Le Patriote – sept ans avaient passé très vite pour décider quelqu’un de la trempe de Brahim à partir en guerre - durant les premiers mois cruciaux de l’Indépendance, badigeonna les murs d’un grand OUI avec de la couleur rouge brique, organisa l’accueil des guerriers qui redescendaient la montagne, se fit photographier avec la plupart d’entre eux, en tenant bien haut deux armes en signe de victoire, marcha en long et en large dans le village des journées entières
à la tête de plusieurs colonnes de ribambelles de gosses en chantonnant des hymnes patriotiques jusqu’à la rupture de ses cordes vocales…
Des années passèrent.
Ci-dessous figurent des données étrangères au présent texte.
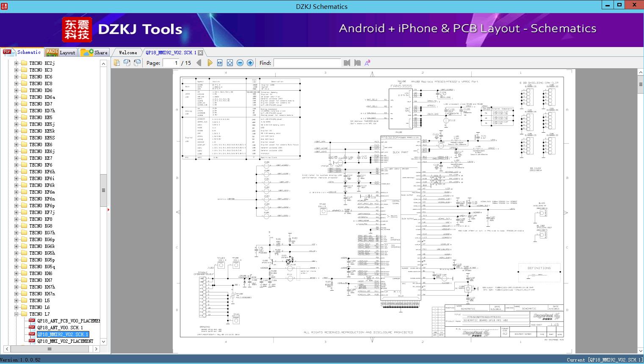Viewport: 644px width, 364px height.
Task: Click the Find text input field
Action: click(307, 63)

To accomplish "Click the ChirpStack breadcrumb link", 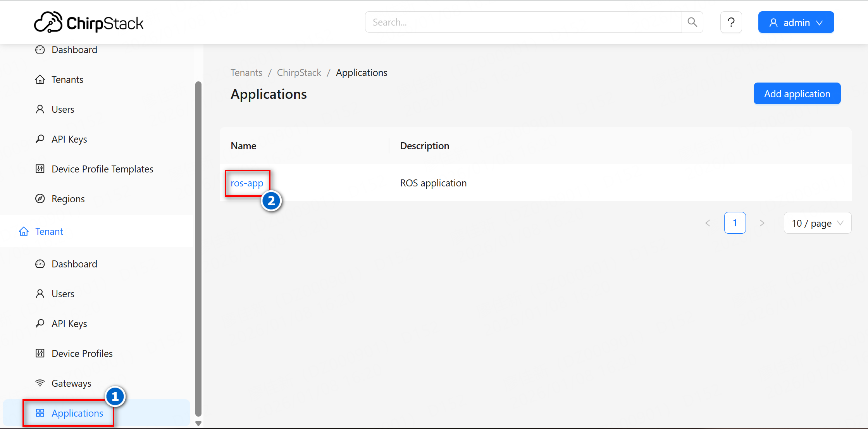I will [x=299, y=73].
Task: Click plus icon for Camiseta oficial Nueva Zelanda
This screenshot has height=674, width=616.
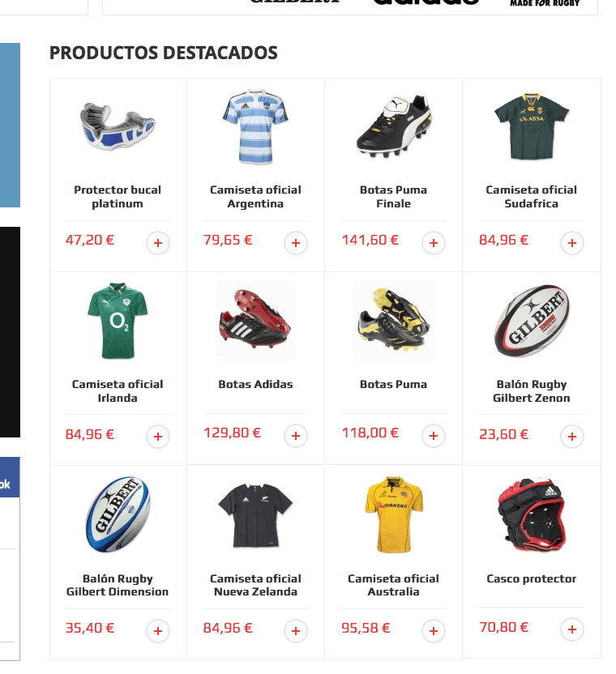Action: point(296,630)
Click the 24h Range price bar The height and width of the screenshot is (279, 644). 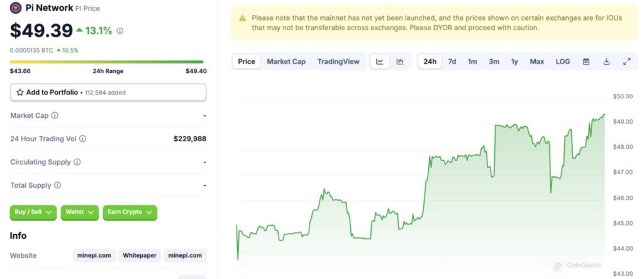108,62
L’une pluvieuse. L’autre sèche. Une première décennie. Une deuxième.
Une troisième.
Brahim a un peu vieilli. Voila qu’il vient de rouler sa petite cigarette pleine de sève et de chant.
Dans sa tête commencent à rouler des idées saugrenues.

— Dans cette vie, il faut toujours savoir ce qu’on veut, déclare Brahim à sa vieille femme.
Il se tait.
A l’intérieur de l’appartement, sous quelque meuble, crisse le vieil insecte. Brahim l’écoute un peu plus qu’il ne faut.